The crystallographic structures of jack bean canavalin and French bean phaseolin have been used to construct a homology model of the storage vicilin of cocoa. Reported molecular weights for cocoa storage protein subunits correlate with proteolysis at the site of a large hydrophilic insert in the mature protein. Burial of the hydrophobic amino acids on trimer formation is a strongly conserved feature in the vicilin family. Histidine residues also sit at the monomer-monomer interfaces of the trimer and are likely to contribute to the decreased solubility of cocoa vicilin at mild acidic pH, which is generally considered to be caused solely by aggregation near to the isoelectric point.
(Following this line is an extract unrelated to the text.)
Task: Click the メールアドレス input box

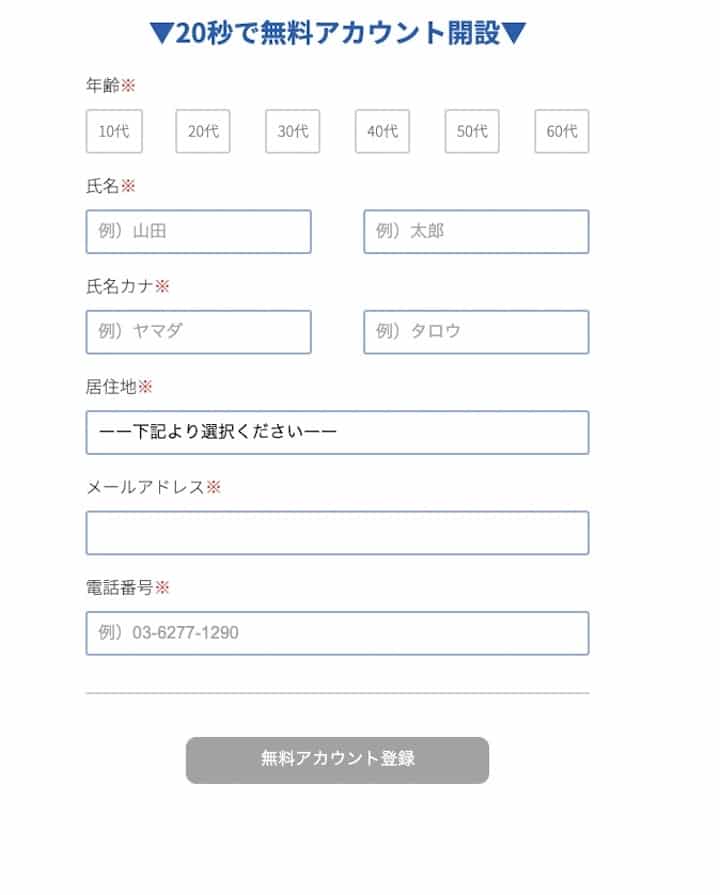Action: (337, 533)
Electrostatic calculations suggest that such an arrangement of histidine residues in the absence of specific counterion binding will not favour the particular geometry of trimer formation below neutral pH. Higher order aggregates that do not exclude histidine charge from the solvent may be favoured, aiding the precipitation of cocoa vicilin at mild acidic pH. This suggestion is considered for the vicilin family. The hypothesis could contribute to an understanding of the pH and ionic strength dependence of vicilin solubility in vitro, and possibly of the behaviour of vicilins in the seed storage environment.